**Request:** Return the lines from the one containing "Where should I" through the end of the items below, including both that line and the last one, word for word. Leave the pictures out of your answer.

= = =

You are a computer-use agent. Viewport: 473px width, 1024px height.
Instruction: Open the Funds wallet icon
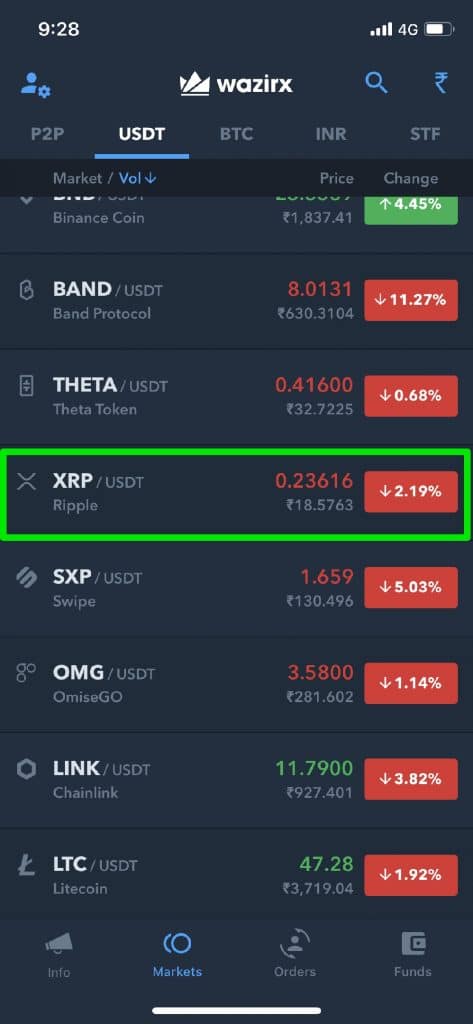pos(413,944)
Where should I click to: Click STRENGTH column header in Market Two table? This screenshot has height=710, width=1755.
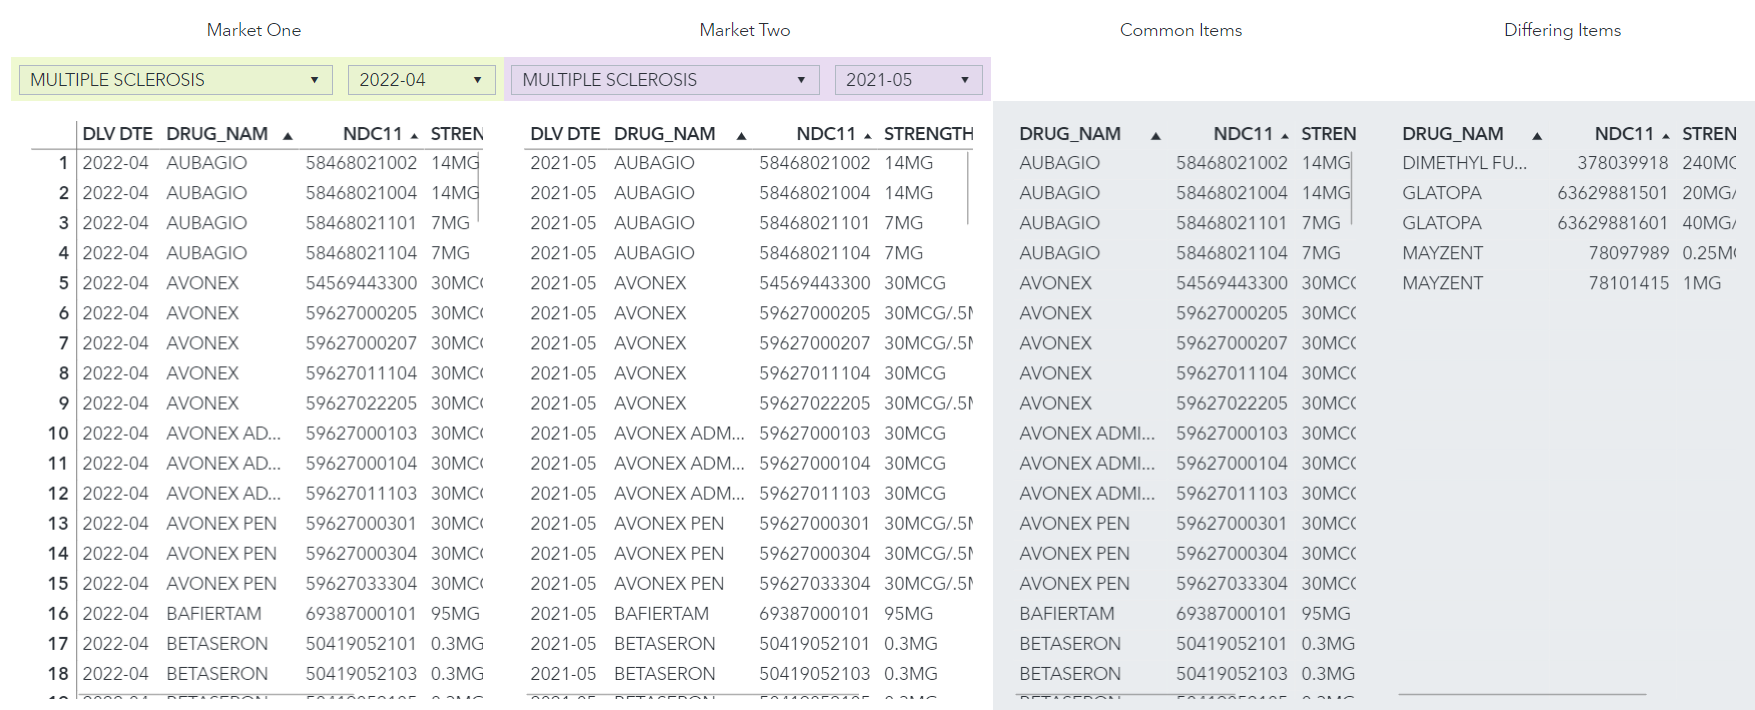[x=928, y=134]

= = =

**The reply:**
Where should I click to: Click STRENGTH column header in Market Two table? This screenshot has height=710, width=1755.
[x=928, y=134]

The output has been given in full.